Criminal Sentencing In Juvenile Court

Last Updated on May 11, 2022 by Fair Punishment Team

Read our guide to find out about criminal sentencing in juvenile court, including the differences between adult and juvenile sentences, the importance of juvenile deterrence and rehabilitation, juvenile rights, and how juvenile court handles young offenders and places them safely back into the community.

What are juveniles?

Children and young people, referred to in criminal proceedings as juveniles or young offenders, are treated differently in court to adults who commit crimes.

The way in which juveniles are dealt with varies by state, however the consensus is that the main target of juvenile court is to deter and rehabilitate young offenders due to their young ages.

Because of this, juvenile courts offer a wide variety of rehabilitation programs and generally lesser sentences than those of adult offenders. 

General guidelines of the juvenile court system

One general guideline is that children under the age of 14 are not able to be charged with a crime unless a prosecutor can prove guilty intent in the child’s mind. This is because a child’s mind is not fully developed yet.

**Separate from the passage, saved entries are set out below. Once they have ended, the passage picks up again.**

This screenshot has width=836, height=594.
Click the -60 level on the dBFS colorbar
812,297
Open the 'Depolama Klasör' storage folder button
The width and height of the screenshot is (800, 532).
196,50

For general crimes, children under the age of around 12 are not normally candidates for juvenile court and are dealt with by parents and guardians as directed by the police.

Obviously, this is also highly dependent on the nature and severity of the crime committed and exceptions can be made for particularly heinous crimes. 

How is a case of juvenile crime initially handled by the court?

Firstly, a case will be taken in by the police, which is then handed to the juvenile court. A prosecutor will then decide whether to dismiss the charges (normally if the crime is not severe or there is a lack of evidence), to deal with the case informally (the case does not go to court and some other resolution is decided upon to prevent reoffending), or whether to file formal charges (the case is taken to court.) 

Once formal charges have been filed, depending on the nature of the case and the age of the juvenile, the juvenile will be arraigned and either charged as a minor or sent to the adult court system.

If the case remains in the juvenile court system, a judge will normally keep jurisdiction and the juvenile is normally sent to attend rehabilitation programs such as counseling and community programs in the meantime.

Other requirements of the juvenile may include paying restitution and fulfilling school requirements. 

Types of juvenile criminal sentencing 

Usually, sentencing is relatively minor for juveniles, even when there is a major crime. In the best case scenario, a juvenile will receive a verbal warning.

If a punishment needs to be escalated, a juvenile may face punishments including paying restitution, being made to take counseling or community rehabilitation programs, electronic monitoring and curfews, and community service punishments such as litter picking. 

For more serious crimes, a juvenile may be placed under house arrest or in a juvenile detention centre. They may undergo shock probation (confinement and discipline camps), be incarcerated at a secure facility (from minimum to maximum security depending on crime severity), or even charged as an adult. 

What happens if a juvenile case goes to the adult court system?

If a juvenile is a repeat offender or a crime is of a nature deemed particularly serious by the court, the young offender may be charged as an adult.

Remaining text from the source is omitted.